-------- Raw records --------

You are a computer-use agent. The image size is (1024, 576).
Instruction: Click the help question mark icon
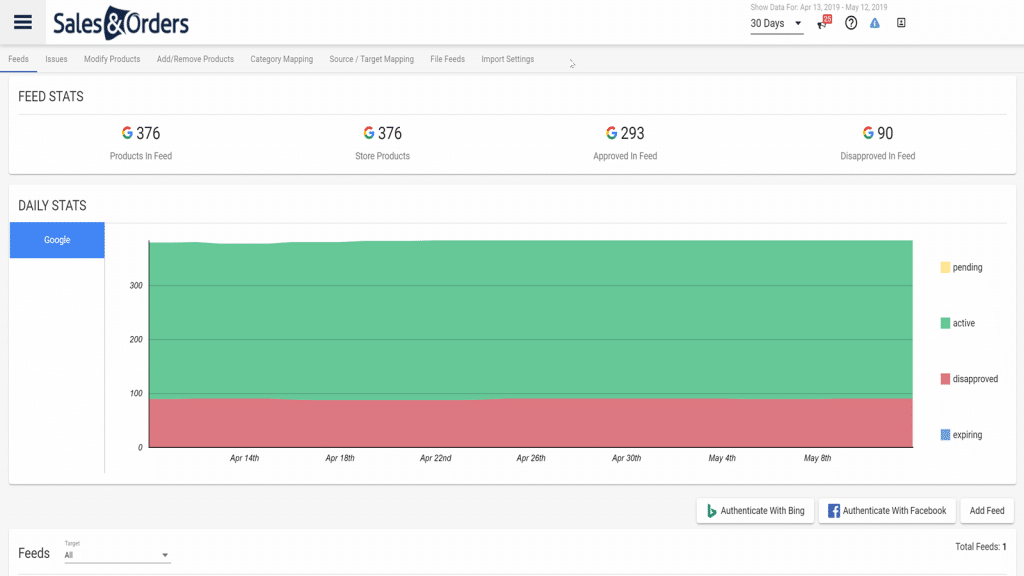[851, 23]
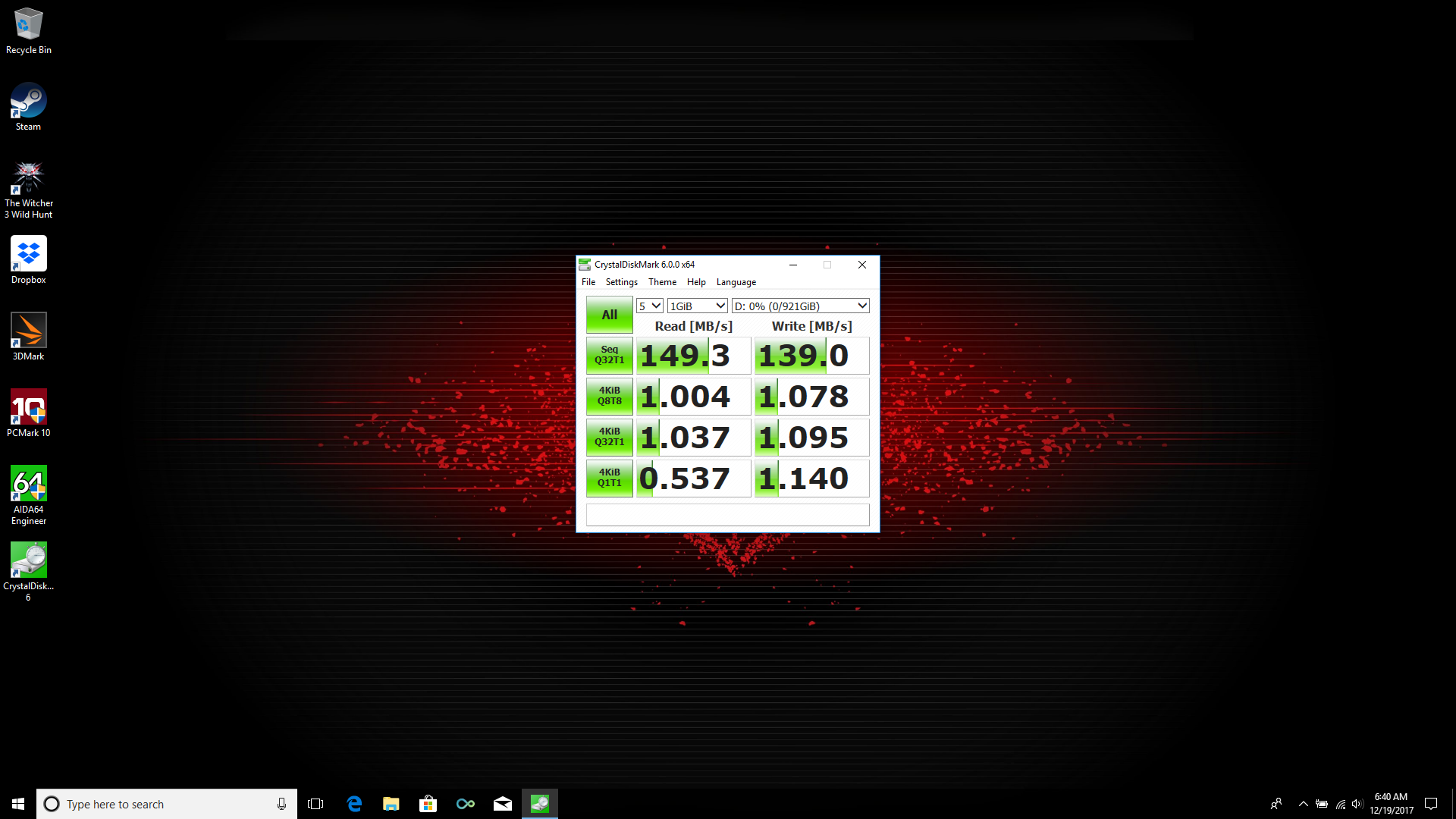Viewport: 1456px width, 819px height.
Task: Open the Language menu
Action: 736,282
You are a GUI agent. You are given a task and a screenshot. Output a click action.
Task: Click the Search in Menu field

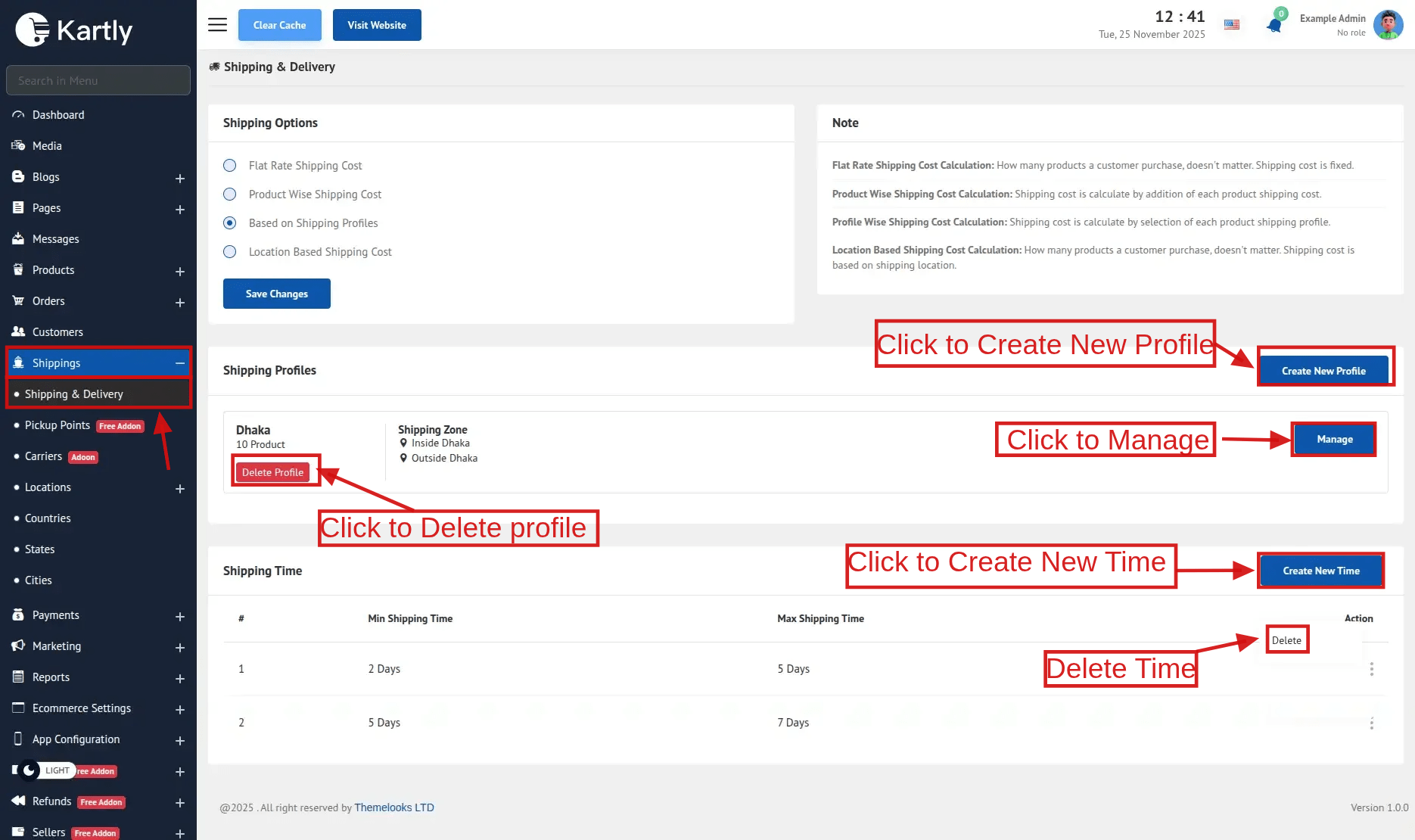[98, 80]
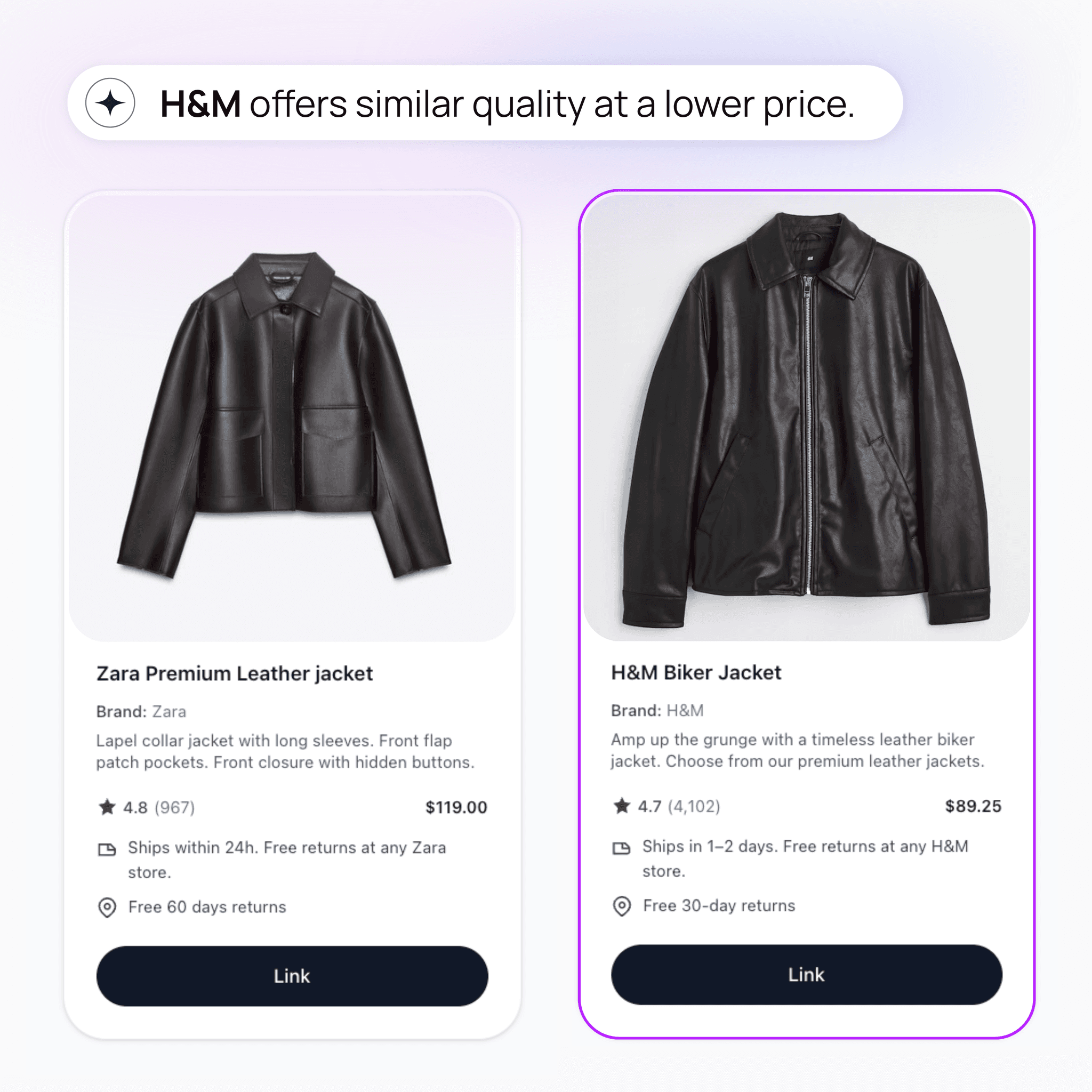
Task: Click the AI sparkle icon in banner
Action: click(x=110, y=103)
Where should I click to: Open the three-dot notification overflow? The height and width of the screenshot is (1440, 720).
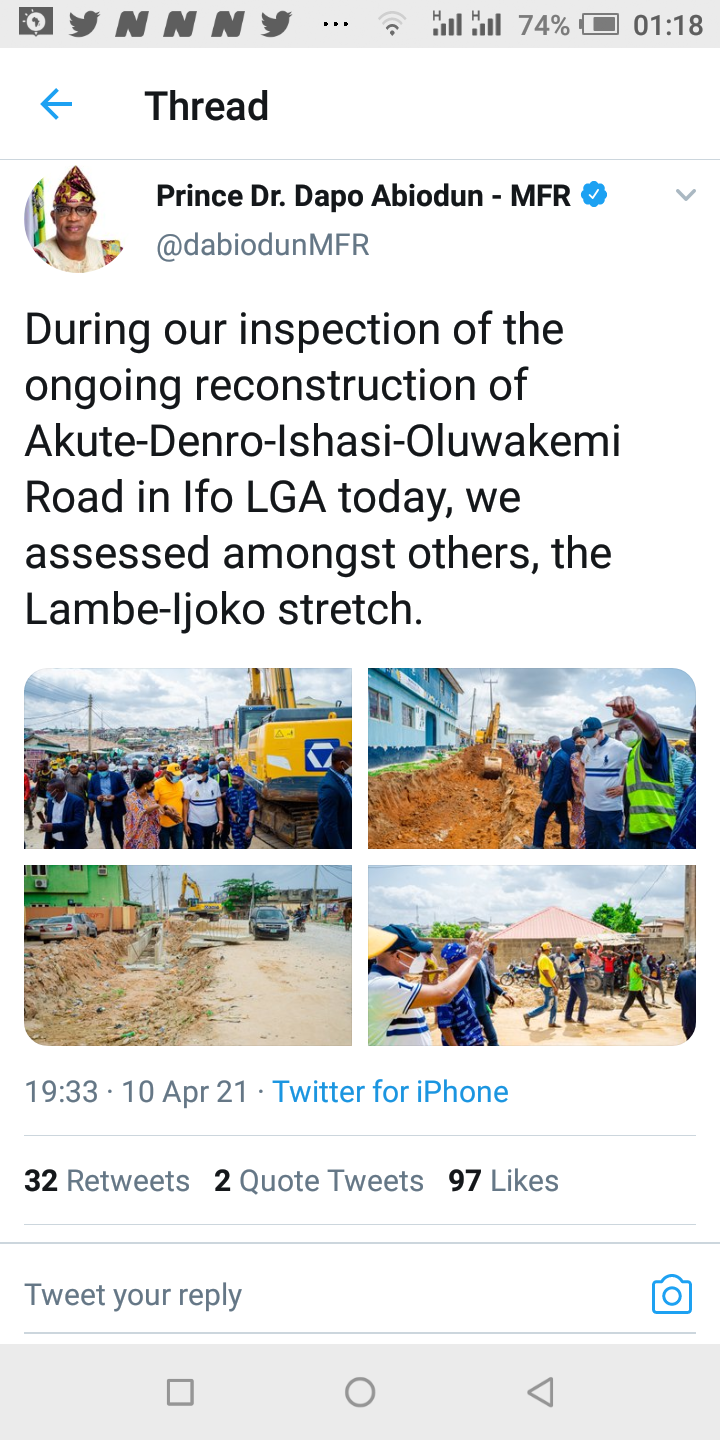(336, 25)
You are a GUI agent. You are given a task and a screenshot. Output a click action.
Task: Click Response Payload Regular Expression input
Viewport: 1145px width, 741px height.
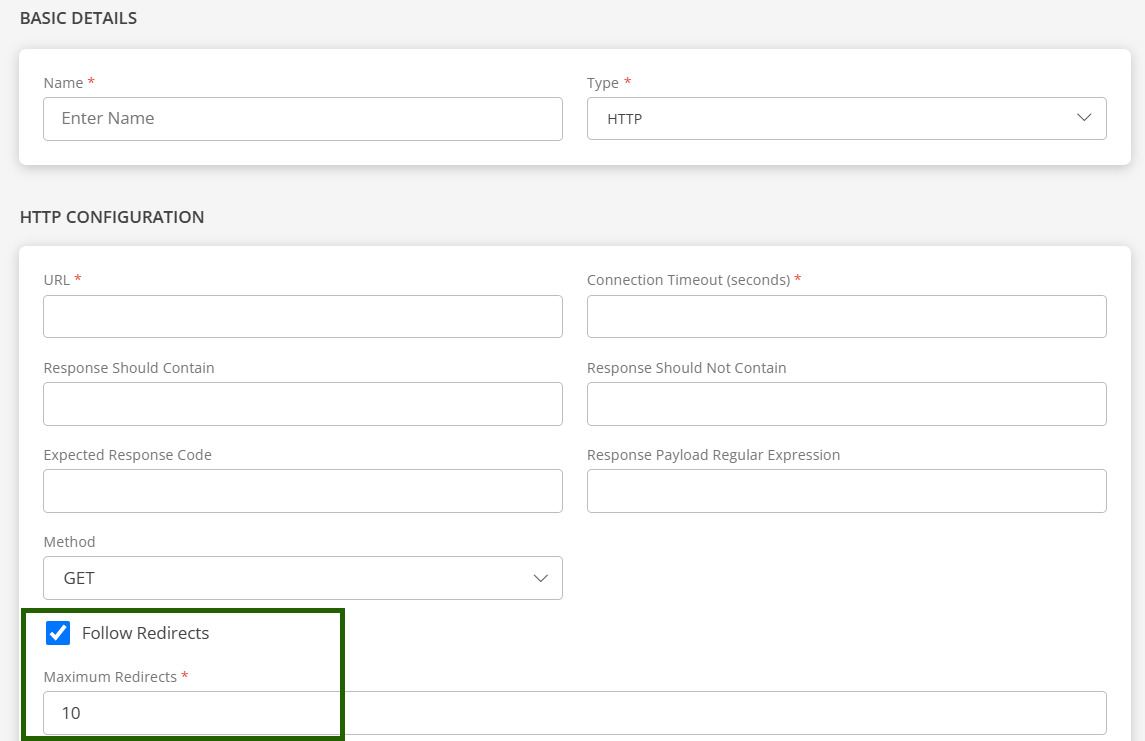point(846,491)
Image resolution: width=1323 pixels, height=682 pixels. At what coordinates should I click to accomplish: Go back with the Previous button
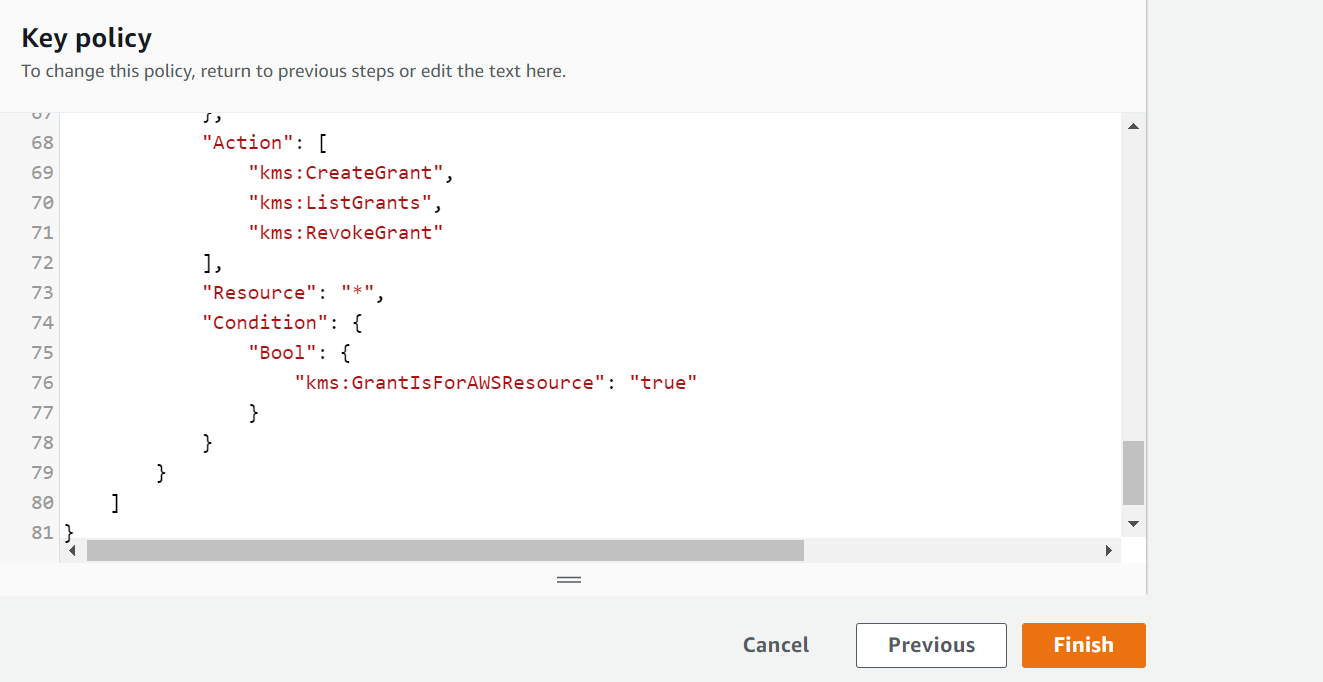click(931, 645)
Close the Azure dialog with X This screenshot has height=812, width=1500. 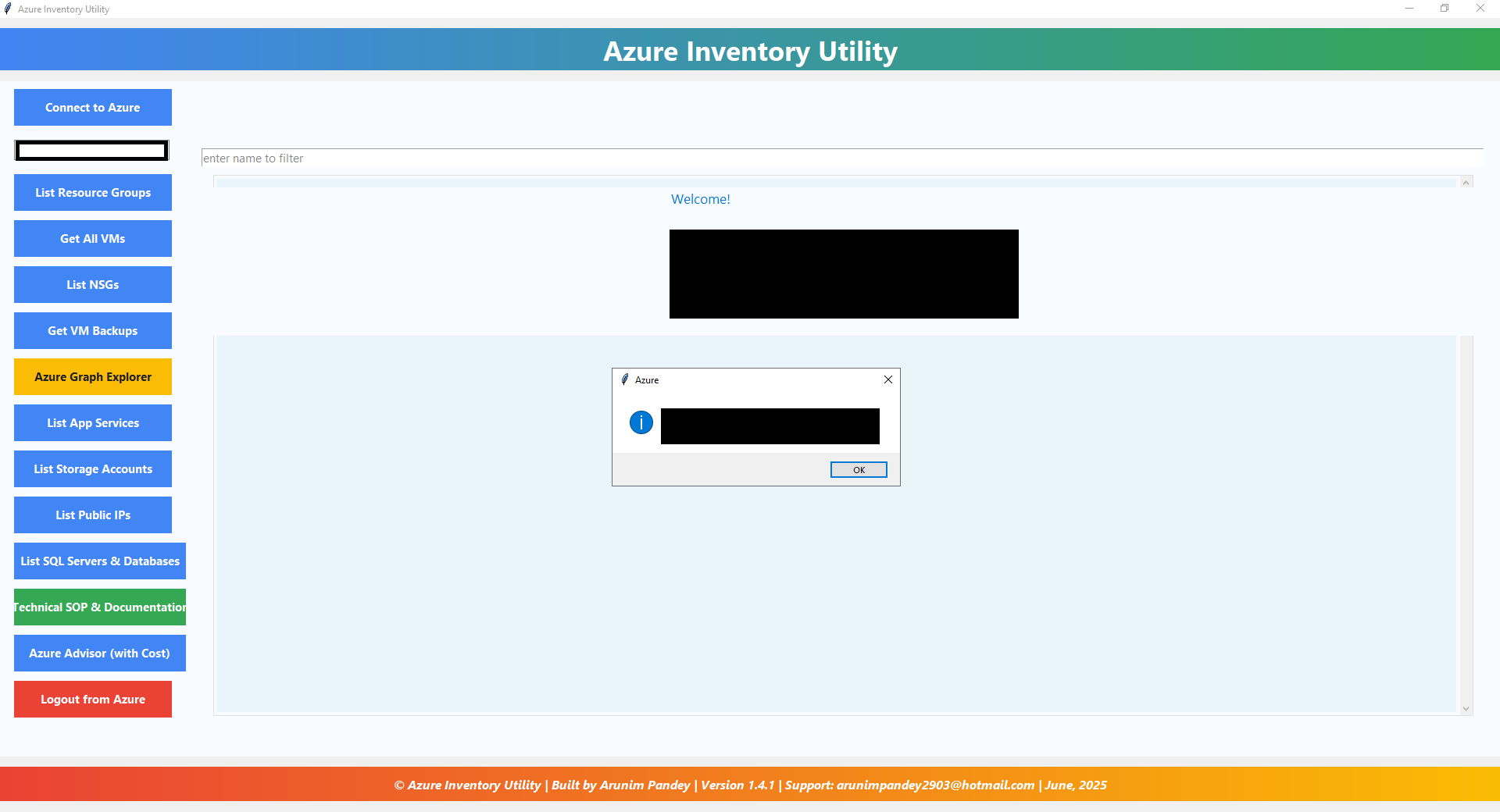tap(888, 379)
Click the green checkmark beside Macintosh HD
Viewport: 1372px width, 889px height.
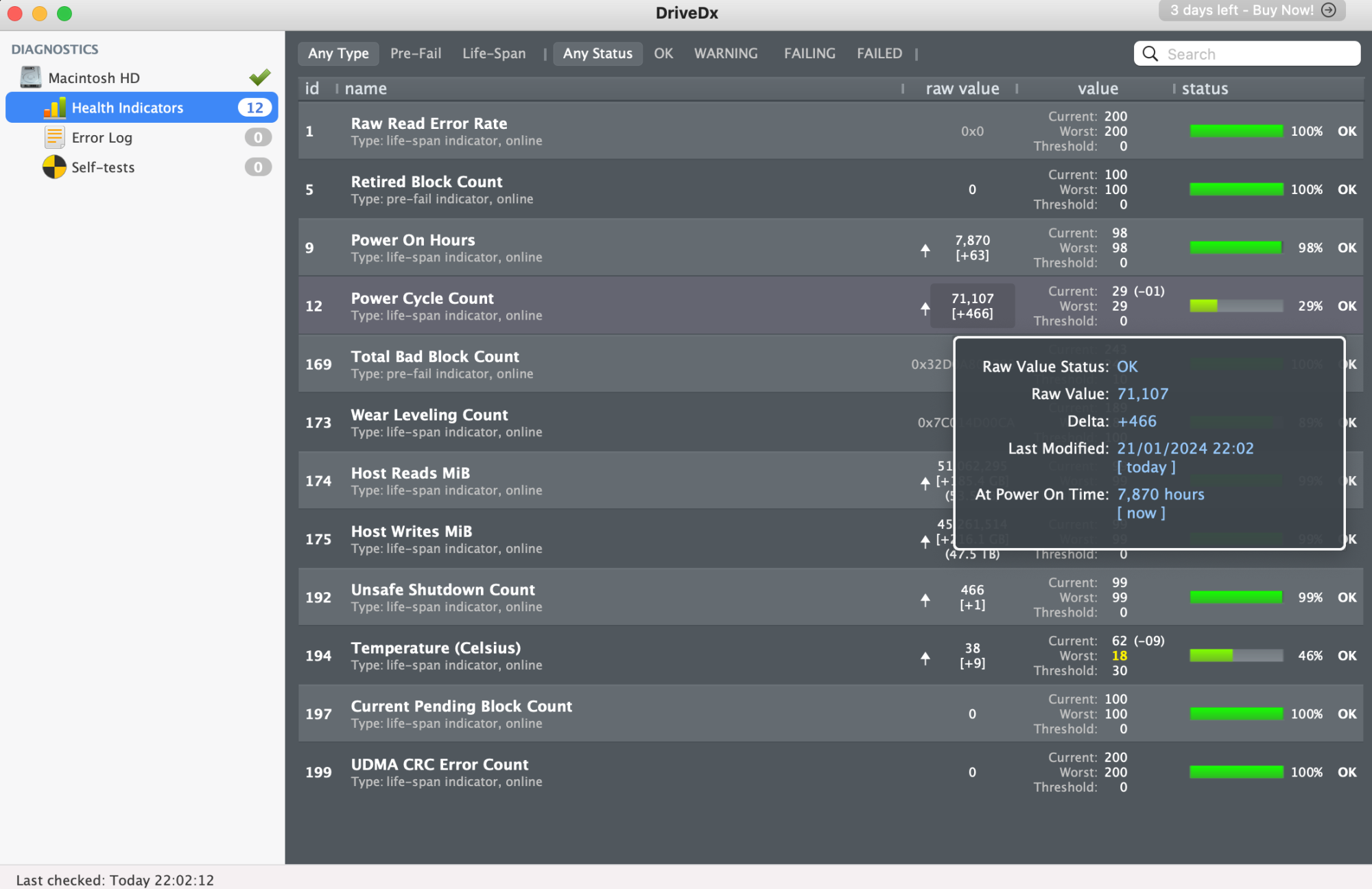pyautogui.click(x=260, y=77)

--------

• Problem to solve: Write out the stretch from the start of the records through the line containing "Action: 736,282", reproducing each line precisely. Leave the pictures out of your answer.

• Output for this task:
You are a computer-use agent. The image size is (1024, 576).
Instruction: Click the help question mark icon
[851, 23]
Viewport: 1456px width, 819px height.
Task: Open the Language menu
Action: 736,282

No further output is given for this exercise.